To learn more about what this message means, what to expect next, and how this issue will be handled you can read our Triage Process document. We're moving this issue to the .NET 9 Planning milestone for future evaluation / consideration. Because it's not immediately obvious what is causing this behavior, we would like to keep this around to collect more feedback, which can later help us determine how to handle this. We will re-evaluate this issue, during our next planning meeting(s). If we later determine, that the issue has no community involvement, or it's very rare and low-impact issue, we will close it - so that the team can focus on more important and high impact work.

[ghost]

To learn more about what this message means, what to expect next, and how this issue will be handled you can read our Triage Process document.

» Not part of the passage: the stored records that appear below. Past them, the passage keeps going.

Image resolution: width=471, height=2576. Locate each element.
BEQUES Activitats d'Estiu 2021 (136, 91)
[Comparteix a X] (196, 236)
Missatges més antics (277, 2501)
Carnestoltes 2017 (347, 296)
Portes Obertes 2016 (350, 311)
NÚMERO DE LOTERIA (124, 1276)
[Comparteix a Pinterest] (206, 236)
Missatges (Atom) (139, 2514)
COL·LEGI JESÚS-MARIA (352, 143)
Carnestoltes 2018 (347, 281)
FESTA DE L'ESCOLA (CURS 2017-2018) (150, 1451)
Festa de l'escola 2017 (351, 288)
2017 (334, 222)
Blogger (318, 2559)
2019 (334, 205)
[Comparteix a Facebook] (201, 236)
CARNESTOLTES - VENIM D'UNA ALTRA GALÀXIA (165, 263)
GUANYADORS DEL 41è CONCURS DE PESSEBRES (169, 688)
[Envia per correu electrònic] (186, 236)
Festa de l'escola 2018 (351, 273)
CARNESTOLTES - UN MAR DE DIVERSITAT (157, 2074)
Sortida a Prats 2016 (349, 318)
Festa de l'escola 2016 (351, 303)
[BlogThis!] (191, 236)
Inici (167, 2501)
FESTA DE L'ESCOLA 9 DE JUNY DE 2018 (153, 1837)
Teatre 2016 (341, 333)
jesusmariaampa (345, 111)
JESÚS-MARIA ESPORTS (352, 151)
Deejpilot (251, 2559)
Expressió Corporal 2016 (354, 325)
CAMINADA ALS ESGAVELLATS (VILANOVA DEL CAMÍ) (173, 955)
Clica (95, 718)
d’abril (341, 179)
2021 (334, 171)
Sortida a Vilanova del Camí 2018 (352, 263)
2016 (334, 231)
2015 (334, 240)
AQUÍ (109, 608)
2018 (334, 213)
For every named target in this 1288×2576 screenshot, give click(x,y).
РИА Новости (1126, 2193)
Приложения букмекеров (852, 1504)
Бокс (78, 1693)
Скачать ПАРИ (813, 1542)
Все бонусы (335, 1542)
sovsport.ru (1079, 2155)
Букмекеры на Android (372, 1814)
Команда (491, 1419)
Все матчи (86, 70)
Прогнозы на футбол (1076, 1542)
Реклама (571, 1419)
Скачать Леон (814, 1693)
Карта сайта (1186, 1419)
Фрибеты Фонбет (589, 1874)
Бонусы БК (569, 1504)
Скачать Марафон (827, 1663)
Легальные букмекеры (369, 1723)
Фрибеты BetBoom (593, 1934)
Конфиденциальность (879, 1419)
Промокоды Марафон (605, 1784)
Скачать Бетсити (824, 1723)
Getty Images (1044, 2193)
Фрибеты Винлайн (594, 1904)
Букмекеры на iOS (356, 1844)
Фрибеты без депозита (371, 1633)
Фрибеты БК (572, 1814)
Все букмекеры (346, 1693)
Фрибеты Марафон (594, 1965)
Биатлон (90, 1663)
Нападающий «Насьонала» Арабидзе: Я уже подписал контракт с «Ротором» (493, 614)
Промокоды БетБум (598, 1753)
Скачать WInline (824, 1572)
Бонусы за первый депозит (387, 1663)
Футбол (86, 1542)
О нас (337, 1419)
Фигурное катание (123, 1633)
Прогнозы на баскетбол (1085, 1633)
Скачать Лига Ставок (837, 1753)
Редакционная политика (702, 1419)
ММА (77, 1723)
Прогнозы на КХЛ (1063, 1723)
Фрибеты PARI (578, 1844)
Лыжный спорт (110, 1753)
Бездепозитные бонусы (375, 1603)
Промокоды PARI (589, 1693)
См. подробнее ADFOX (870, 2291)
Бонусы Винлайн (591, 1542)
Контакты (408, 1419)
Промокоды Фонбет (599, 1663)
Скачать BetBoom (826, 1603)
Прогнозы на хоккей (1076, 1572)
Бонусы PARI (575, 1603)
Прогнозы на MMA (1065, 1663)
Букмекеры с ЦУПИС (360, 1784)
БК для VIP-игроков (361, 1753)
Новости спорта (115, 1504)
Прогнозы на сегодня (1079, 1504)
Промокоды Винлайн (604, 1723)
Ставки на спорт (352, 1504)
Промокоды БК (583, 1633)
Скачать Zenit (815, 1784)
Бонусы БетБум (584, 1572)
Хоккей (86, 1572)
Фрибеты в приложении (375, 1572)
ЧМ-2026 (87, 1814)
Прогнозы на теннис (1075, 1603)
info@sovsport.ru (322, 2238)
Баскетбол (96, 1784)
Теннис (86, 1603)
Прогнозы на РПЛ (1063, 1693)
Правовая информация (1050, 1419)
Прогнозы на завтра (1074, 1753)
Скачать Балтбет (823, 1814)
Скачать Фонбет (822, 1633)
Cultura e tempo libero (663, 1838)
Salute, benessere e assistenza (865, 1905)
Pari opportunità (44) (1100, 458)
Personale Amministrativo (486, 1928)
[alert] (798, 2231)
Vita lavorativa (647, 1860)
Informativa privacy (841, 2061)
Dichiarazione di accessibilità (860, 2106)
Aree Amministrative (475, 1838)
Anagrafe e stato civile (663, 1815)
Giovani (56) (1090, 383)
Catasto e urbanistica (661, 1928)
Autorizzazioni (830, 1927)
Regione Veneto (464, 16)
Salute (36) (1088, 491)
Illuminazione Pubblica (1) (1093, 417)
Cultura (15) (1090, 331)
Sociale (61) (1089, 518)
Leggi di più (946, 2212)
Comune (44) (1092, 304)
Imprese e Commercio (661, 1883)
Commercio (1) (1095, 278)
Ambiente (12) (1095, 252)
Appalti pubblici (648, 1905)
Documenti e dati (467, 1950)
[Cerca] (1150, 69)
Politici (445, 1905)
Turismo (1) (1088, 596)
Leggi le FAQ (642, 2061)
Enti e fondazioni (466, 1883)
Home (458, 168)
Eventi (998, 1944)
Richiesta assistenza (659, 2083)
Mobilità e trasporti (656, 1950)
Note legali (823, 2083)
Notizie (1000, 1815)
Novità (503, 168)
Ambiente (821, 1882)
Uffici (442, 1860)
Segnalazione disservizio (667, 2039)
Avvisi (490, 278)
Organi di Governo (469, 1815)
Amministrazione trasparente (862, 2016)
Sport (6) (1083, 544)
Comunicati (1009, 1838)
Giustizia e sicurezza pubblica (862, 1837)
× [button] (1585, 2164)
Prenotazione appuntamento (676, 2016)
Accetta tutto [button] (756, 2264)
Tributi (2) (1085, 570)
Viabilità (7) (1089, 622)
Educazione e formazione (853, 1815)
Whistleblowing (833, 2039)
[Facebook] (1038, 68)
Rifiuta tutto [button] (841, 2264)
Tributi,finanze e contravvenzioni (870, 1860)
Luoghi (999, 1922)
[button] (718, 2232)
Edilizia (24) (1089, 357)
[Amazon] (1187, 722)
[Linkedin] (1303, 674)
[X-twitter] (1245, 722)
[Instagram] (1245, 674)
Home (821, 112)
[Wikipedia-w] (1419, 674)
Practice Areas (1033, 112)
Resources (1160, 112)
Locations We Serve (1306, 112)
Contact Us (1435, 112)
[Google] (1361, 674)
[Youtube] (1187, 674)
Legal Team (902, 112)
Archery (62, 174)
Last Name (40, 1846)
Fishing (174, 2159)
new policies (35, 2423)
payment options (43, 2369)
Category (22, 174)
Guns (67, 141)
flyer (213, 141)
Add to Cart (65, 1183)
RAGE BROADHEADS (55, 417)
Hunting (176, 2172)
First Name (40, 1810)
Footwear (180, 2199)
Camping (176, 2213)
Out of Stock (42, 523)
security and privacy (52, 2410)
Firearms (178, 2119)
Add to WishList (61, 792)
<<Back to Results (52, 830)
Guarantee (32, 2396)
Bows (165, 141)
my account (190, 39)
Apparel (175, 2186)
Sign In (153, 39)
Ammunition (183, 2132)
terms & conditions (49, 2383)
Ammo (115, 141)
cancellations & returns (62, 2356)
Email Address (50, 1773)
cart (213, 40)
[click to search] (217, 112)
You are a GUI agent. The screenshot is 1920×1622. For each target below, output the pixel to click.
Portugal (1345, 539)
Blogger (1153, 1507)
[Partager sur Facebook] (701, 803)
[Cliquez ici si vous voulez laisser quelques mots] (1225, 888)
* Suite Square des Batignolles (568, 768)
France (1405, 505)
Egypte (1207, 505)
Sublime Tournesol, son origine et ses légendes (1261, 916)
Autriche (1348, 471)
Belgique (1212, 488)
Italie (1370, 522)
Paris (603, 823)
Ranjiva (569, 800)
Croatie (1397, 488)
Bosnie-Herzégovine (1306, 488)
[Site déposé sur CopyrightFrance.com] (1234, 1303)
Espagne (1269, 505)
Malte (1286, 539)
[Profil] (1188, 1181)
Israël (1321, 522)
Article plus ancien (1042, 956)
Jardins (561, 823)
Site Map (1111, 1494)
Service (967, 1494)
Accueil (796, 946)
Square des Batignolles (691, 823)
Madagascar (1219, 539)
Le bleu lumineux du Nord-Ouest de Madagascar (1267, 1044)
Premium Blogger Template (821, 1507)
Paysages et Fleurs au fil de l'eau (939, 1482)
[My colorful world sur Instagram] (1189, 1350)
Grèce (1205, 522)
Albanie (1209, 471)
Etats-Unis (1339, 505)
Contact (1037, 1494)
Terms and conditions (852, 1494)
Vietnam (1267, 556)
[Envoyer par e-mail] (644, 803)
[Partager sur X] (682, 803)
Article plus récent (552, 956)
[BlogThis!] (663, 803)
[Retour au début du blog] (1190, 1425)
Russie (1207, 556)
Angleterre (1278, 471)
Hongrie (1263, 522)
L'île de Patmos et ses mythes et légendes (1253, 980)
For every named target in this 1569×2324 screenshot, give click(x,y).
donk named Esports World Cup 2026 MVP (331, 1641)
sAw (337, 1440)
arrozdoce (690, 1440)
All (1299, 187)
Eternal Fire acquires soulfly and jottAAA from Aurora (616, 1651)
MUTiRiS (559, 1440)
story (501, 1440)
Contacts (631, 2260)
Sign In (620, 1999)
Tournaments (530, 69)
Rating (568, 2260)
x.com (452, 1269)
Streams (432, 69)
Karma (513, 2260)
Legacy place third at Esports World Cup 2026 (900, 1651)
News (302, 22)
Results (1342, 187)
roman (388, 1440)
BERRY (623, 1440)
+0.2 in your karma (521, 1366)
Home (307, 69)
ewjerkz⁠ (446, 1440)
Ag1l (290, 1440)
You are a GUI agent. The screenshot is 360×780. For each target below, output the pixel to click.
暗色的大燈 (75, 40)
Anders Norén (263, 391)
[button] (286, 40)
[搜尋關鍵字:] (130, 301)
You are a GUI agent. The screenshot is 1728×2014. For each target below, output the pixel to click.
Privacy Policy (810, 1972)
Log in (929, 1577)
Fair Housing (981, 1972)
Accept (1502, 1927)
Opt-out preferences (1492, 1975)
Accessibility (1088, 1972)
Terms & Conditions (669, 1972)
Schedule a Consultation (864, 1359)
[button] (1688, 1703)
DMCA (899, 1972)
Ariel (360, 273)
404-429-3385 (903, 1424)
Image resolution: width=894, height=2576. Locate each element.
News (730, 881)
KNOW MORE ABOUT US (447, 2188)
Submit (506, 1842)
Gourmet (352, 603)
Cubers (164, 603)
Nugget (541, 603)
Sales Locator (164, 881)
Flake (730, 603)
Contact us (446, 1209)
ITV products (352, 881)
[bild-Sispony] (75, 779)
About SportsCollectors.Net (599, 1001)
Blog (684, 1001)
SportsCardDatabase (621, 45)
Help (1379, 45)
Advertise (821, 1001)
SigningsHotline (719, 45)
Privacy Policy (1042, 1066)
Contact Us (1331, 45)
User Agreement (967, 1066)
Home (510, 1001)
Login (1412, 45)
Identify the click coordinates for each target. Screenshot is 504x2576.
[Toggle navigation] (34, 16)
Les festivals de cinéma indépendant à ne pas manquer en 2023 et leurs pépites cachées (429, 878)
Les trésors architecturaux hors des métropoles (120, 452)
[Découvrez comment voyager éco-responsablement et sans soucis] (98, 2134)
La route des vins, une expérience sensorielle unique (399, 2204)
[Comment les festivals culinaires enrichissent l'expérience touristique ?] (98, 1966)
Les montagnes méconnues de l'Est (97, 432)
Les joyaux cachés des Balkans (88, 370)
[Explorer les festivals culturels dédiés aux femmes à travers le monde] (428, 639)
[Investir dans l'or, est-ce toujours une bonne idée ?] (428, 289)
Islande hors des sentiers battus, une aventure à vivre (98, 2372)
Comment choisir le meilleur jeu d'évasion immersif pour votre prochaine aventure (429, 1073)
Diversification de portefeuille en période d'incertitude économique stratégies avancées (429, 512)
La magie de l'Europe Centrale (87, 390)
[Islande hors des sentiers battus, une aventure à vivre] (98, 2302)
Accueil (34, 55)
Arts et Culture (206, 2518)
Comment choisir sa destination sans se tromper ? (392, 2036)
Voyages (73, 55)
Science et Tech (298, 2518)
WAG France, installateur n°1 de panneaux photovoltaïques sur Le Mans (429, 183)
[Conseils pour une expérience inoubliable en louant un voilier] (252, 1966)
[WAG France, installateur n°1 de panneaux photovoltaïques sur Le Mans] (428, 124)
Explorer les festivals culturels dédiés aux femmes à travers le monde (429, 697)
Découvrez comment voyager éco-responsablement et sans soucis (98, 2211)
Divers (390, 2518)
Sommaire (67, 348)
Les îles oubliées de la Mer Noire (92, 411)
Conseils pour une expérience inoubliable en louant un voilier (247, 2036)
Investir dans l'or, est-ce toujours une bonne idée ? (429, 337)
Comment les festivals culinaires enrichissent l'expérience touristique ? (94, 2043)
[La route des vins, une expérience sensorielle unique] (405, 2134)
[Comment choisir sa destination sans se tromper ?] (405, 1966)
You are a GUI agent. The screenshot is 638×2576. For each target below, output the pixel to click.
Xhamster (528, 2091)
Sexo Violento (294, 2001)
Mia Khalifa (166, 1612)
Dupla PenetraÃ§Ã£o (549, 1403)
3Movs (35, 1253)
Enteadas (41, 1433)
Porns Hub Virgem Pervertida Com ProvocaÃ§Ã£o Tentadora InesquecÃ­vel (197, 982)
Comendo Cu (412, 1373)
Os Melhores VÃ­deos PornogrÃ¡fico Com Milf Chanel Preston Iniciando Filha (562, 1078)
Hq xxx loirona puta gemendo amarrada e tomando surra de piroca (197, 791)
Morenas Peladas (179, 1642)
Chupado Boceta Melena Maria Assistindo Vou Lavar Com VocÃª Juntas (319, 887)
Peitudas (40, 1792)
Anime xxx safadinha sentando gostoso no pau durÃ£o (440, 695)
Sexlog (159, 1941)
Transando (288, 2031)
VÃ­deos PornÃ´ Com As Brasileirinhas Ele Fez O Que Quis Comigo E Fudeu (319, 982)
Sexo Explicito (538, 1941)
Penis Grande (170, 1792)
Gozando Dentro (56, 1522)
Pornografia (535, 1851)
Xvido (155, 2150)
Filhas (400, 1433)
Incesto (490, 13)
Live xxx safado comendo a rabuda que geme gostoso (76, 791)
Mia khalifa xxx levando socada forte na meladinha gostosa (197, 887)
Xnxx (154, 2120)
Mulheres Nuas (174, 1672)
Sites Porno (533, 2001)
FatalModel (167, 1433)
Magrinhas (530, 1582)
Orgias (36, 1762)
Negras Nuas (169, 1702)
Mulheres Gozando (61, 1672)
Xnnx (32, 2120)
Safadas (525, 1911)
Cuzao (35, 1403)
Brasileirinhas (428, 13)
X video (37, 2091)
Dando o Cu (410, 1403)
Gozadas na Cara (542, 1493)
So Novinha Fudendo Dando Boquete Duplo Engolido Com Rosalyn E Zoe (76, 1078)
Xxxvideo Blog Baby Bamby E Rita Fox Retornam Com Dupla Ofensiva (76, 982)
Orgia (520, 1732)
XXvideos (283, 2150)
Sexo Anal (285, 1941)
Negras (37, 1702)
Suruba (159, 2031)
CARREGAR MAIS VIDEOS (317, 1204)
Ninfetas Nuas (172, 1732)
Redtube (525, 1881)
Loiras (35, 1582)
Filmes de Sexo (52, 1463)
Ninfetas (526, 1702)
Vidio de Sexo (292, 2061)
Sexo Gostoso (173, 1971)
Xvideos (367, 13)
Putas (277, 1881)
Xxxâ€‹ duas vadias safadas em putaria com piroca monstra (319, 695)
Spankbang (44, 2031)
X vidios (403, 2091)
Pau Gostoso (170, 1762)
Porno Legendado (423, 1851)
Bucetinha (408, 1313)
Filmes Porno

We're moving this issue to the .NET 9 Planning milestone for future evaluation / consideration. Because it's not immediately obvious what is causing this behavior, we would like to keep this around to collect more feedback, which can later help us determine how to handle this. We will re-evaluate this issue, during our next planning meeting(s). If we later determine, that the issue has no community involvement, or it's very rare and low-impact issue, we will close it - so that the team can focus on more important and high impact work.

[mkArtakMSFT]

@MackinnonBuck parking this in .NET 9 Planning and assigning to you to spend a few hours to evaluate the ask and see if it's actually an issue and is beneficial.

[MackinnonBuck]

@mkArtakMSFT This may be a real leak, and the proposed change seems close to what we'd want to do to address it. If we were to receive a PR with the fix, I believe we'd be inclined to take it.